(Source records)

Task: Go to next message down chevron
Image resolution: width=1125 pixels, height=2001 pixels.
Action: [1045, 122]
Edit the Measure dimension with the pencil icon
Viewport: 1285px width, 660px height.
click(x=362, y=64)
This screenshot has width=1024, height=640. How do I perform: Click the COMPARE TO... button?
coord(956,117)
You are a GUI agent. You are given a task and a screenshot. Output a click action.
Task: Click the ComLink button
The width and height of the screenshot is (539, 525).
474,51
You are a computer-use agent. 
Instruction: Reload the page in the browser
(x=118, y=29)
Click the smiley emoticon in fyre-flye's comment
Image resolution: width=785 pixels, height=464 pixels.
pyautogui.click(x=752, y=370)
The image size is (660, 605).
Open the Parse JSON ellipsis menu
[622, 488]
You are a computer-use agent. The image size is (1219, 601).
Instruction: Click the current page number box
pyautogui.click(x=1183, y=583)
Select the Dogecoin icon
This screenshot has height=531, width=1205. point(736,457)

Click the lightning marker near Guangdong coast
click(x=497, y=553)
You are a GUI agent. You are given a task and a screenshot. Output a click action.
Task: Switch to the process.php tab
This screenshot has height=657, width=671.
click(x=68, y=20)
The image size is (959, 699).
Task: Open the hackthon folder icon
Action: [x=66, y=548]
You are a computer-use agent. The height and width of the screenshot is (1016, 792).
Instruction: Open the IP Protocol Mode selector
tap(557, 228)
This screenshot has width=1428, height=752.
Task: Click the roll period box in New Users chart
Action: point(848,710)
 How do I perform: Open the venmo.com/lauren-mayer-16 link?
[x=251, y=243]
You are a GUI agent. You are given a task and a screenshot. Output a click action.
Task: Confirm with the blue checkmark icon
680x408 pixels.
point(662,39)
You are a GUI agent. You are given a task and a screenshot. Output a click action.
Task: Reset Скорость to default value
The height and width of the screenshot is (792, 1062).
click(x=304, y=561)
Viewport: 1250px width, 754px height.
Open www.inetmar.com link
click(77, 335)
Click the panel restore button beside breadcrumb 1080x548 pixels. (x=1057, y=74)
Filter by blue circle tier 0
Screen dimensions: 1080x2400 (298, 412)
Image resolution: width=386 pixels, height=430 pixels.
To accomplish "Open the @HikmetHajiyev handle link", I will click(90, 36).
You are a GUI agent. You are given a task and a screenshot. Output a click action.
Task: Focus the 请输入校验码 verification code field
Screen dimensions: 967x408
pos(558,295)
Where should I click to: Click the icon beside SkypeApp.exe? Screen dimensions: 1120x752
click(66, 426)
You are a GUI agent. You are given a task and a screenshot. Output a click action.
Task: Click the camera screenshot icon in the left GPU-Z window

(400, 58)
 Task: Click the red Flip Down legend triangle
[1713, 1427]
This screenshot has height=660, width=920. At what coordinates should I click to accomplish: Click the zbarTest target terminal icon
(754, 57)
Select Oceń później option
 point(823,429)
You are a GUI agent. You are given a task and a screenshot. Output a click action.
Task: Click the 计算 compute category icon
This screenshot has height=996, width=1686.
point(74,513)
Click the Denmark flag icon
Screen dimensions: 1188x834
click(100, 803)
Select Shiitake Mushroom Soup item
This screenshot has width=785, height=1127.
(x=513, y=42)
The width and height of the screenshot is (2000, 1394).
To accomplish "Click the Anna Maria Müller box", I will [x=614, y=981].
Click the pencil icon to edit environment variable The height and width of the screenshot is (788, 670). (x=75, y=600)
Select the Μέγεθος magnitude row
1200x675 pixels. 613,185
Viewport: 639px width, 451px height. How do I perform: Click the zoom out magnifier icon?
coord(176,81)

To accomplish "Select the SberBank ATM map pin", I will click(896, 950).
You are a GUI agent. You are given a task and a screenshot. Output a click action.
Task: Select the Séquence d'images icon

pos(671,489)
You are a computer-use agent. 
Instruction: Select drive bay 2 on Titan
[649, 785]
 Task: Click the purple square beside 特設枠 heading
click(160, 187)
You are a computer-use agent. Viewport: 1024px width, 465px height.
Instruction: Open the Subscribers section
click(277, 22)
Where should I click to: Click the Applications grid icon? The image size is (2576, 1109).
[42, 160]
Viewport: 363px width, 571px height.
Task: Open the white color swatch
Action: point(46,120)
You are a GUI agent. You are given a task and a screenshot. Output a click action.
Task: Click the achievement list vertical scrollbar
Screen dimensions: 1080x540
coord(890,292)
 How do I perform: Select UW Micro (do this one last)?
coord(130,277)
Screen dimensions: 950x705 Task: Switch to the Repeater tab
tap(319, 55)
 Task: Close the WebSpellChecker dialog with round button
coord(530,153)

## Description of the task
Turn the rows into a numbered list, starting at the first line of the source records and going on through the line with "(x=118, y=29)". Leave out any blank lines.

## Written response
1. Task: Go to next message down chevron
2. Image resolution: width=1125 pixels, height=2001 pixels.
3. Action: [1045, 122]
4. Edit the Measure dimension with the pencil icon
5. Viewport: 1285px width, 660px height.
6. click(x=362, y=64)
7. This screenshot has width=1024, height=640. How do I perform: Click the COMPARE TO... button?
8. coord(956,117)
9. You are a GUI agent. You are given a task and a screenshot. Output a click action.
10. Task: Click the ComLink button
11. The width and height of the screenshot is (539, 525).
12. 474,51
13. You are a computer-use agent. 
14. Instruction: Reload the page in the browser
15. (x=118, y=29)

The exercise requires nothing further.